Le premier bioincubateur humain est situé à Eindhoven, aux Pays-Bas. © BRAM SAEYS

Un utérus artificiel

Rosanne Mathot
Rosanne Mathot Journaliste

Un gros ballon rouge rempli de liquide et relié à une sorte de placenta, reproduisant les conditions de vie in utero, battements du coeur de la mère y compris : ce pourrait être l’une des pistes pour la reproduction de notre espèce dans le futur.

Car il s’agit bien là d’un utérus artificiel, du premier bioincubateur humain au monde.
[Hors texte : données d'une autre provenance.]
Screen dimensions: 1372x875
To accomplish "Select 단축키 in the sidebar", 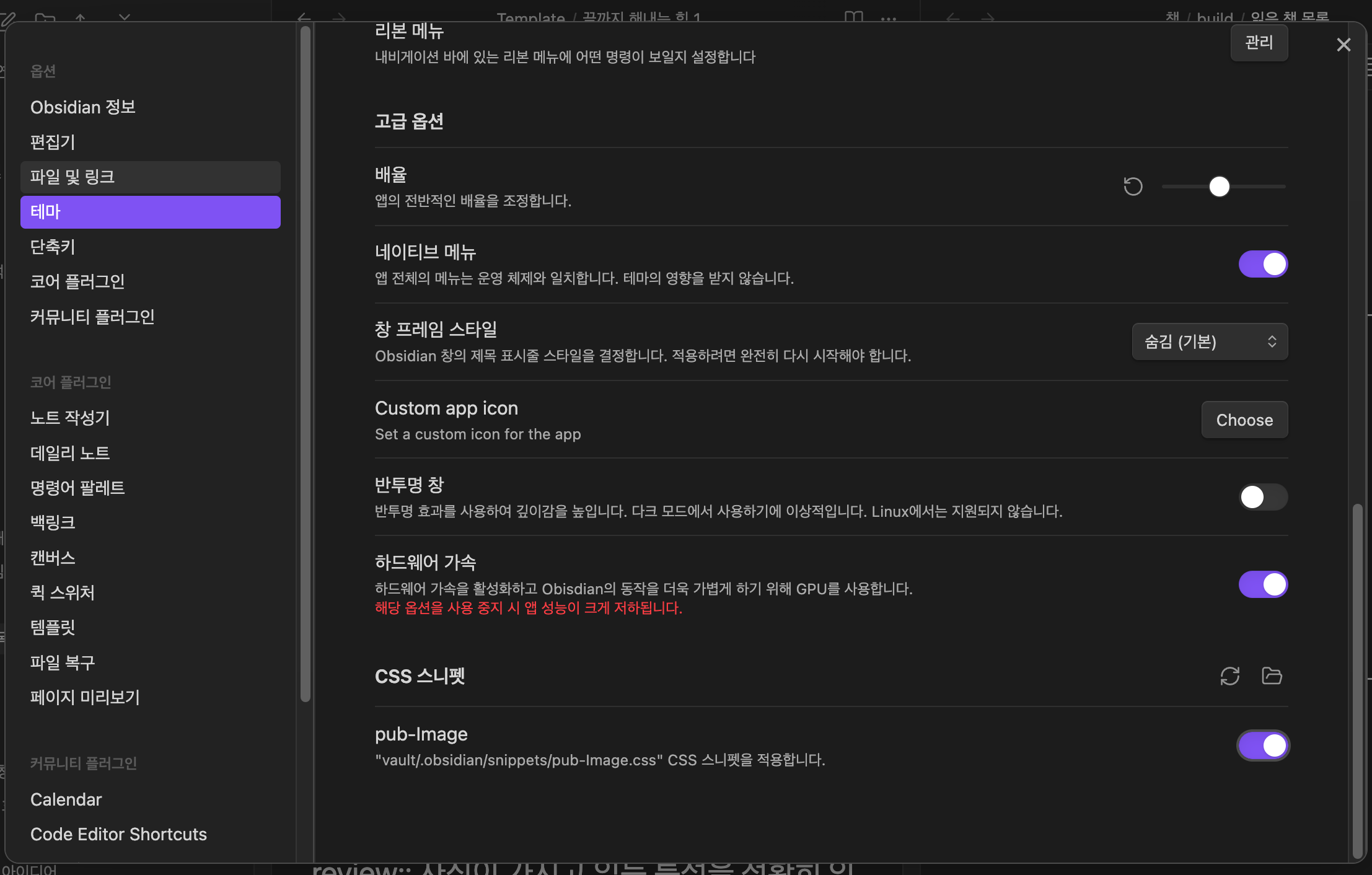I will click(x=53, y=247).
L’équipe néerlandaise basée à l’université technologique d’Eindhoven, aux manettes de ce projet destiné à sauver la vie de très grands prématurés, vient de recevoir un financement européen de 2,9 millions d’euros, dans le cadre du programme Horizon 2020.

Le gynécologue Guid Oei, praticien et professeur à l’université, ambitionne de révolutionner totalement l’approche liée aux soins des bébés nés entre 24 et 28 semaines. L’idée ? Leur permettre de recevoir nutriments et oxygène via un cordon ombilical relié à un placenta artificiel, presque comme dans le ventre d’une femme. Le foetus baignerait alors dans du liquide, ce qui permettrait un meilleur développement des organes, notamment des poumons et des intestins. A l’heure actuelle, le taux de survie des grands prématurés est extrêmement faible : plus de 60 % de ceux qui naissent à vingt-quatre semaines décèdent. Grâce aux fonds reçus de l’Union européenne, l’équipe d’Eindhoven espère réaliser, d’ici à cinq ans, un premier prototype de cet utérus artificiel recourant à des répliques de foetus humains, imprimées en 3D et dotées de capteurs et de senseurs.

Il est encore impossible aujourd’hui de savoir comment un foetus réagira à une immersion dans un tel milieu. On ne connaît pas non plus les effets de cette vie prénatale-là sur le développement mental et physique du futur enfant. Se posent également des questions bioéthiques : à terme, les tests cliniques devront faire appel à de véritables foetus humains. Comment ces derniers – dénués de personnalité juridique – seront-ils sélectionnés et protégés ? Pourra-t-on débrancher l’utérus artificiel à n’importe quel moment, pour n’importe quel motif ?

Autres interrogations : les femmes pourraient- elles, à terme, être tentées d’éviter une grossesse, en faisant appel à ce procédé ? Et pourquoi ne pas carrément imaginer de créer un embryon in vitro et de l’implanter directement dans un de ces ballons-utérus ?  » La technologie est notre future nature « , rétorquent Lisa Mandemaker et Hendrik-Jan Grievink, en charge du développement technique des recherches du professeur Oei. En 2018, la Belgique a adopté une loi selon laquelle, dès 20 semaines, un foetus peut être reconnu par ses parents. Précision importante : cette reconnaissance ne crée pas (encore) de personnalité juridique du foetus, mais entraîne uniquement une inscription dans un acte de l’état civil. Rappelons que pour le Conseil des femmes francophones de Belgique (CCFB), il s’agit de  » tentatives de donner un statut […] au foetus  » qui constituent des  » attaques de plus en plus directes  » contre l’IVG.